Wo traf man sich zu dieser Zeit? Unter der großen Normaluhr neben der Parfümerie von Dr. E. Kuhlmann. Die Geschwister gingen in den Laden, um der Verkäuferin das Bild ihres verschwundenen Bruders zu zeigen. »War der zufällig bei Ihnen hier und hat Parfüm für eine schöne Frau gekauft? Jahrgang 1902 ist er, korpulent und sächselt etwas, manchmal spricht er auch noch ostpreußischen Dialekt.«

Kopfschütteln. »Tut mir leid, kann ich mich nicht mehr dran erinnern.«

Sonderlich enttäuscht waren sie nicht.

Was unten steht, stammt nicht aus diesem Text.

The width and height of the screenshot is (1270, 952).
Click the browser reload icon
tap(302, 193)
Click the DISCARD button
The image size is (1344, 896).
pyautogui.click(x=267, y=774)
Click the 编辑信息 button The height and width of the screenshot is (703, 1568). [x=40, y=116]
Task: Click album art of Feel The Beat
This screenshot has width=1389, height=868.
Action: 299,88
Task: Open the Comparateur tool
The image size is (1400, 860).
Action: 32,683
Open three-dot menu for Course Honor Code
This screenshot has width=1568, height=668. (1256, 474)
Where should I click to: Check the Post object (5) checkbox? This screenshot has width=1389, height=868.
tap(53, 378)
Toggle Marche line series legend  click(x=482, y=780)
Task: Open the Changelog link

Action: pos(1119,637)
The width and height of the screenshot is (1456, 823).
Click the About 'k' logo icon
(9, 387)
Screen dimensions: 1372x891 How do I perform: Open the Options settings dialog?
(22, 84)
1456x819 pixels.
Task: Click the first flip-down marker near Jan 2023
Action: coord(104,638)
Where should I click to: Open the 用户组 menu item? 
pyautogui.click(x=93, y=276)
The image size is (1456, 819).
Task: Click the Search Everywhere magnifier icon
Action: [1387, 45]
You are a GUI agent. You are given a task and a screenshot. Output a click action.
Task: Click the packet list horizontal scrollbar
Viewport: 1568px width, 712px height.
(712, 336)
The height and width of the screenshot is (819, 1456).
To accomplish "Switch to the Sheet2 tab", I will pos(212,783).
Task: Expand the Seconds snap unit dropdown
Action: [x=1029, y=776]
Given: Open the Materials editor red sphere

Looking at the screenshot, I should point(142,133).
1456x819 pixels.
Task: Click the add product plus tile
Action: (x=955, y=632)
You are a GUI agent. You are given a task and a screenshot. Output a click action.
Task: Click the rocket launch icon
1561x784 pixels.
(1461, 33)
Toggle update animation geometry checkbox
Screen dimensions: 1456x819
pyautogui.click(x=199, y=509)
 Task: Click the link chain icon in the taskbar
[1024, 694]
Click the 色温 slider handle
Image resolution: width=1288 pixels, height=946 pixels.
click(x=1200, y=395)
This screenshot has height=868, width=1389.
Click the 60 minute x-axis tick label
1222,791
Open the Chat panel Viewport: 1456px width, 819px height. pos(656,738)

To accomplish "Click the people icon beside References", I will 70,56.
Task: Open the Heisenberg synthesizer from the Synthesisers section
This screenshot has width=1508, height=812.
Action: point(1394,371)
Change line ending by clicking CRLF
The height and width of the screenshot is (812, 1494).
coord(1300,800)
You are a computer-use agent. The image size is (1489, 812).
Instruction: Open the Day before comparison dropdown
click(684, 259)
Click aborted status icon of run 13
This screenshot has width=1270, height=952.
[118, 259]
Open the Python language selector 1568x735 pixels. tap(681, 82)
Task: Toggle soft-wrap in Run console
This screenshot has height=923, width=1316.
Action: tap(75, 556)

Wäre ja wirklich ein Zufall, wenn … Mit etwas mehr Hoffnung mischten sie sich unter die Geldwechsler. Aber auch da: Fehlanzeige. »Er hat eine Menge Geld bei sich gehabt …«

Da grinsten die Angesprochenen nur: »Das wird er mit ein paar Miezen durchgebracht haben.« Man verwies sie auf die Cafés am Kudamm und die einschlägigen Pensionen in der Augsburger Straße.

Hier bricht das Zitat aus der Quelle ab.